Nu het nog kan.
Wanneer ik samen met mijn moeder koffie drink op een terras, heb ik een korte maar bijzondere ontmoeting. Een wat oudere dame spreekt me aan, en geeft me een wijze raad mee.
Het is een mooie en zonnige dag. We gaan samen weg, mijn moeder en ik. En dat zijn heel fijne uitjes. Samen drinken we koffie. Gebakje erbij, of een broodje. Gezellig winkelen, dat doen we al sinds ik een klein meisje was. Soms voor jou, soms voor mij. Samen kletsen we over de afgelopen week. Samen vertellen we verhalen, sommige ken ik al en andere ken ik al heel lang. Maar vooral lachen we samen, om onszelf, om jouw vergeetachtigheid en soms om anderen.

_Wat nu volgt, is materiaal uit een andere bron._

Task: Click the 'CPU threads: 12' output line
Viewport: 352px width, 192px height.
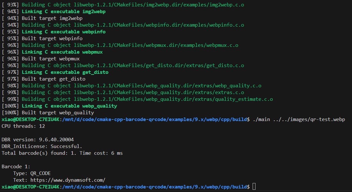Action: (23, 126)
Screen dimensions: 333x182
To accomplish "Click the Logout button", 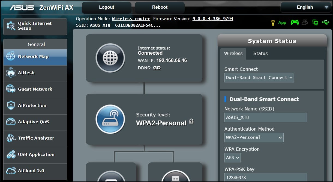I will click(106, 7).
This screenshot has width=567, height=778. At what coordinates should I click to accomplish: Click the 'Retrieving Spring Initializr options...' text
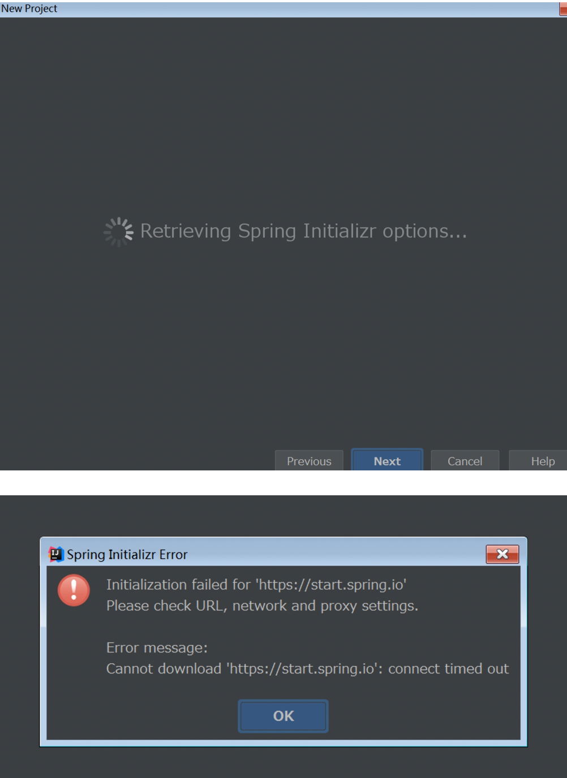click(304, 231)
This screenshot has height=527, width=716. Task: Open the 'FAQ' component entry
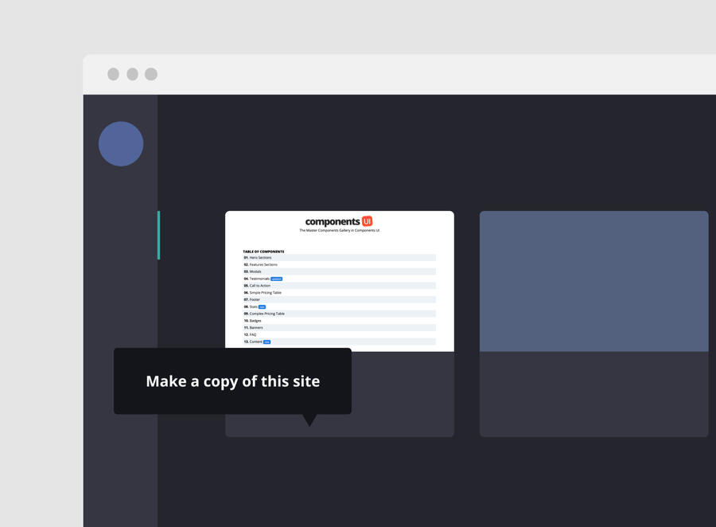click(x=253, y=335)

Wanneer we samen weglopen van het terras wordt ik aangesproken door een oudere dame. Ze heeft naar ons zitten kijken. Hoe ik je help met je koffie en het gebakje. En vooral naar ons lachen samen. En ze vertelt me hoe ze stiekem heeft genoten van ons tweeën, moeder en dochter. “Ik hoop dat je nog vaak zal genieten met je moeder samen, nu het nog kan. Het is heerlijk om jullie samen te zien.”
Al weer drie jaar geleden schreef ik het bovenstaande stukje. En nog vaak denk ik terug aan deze dame.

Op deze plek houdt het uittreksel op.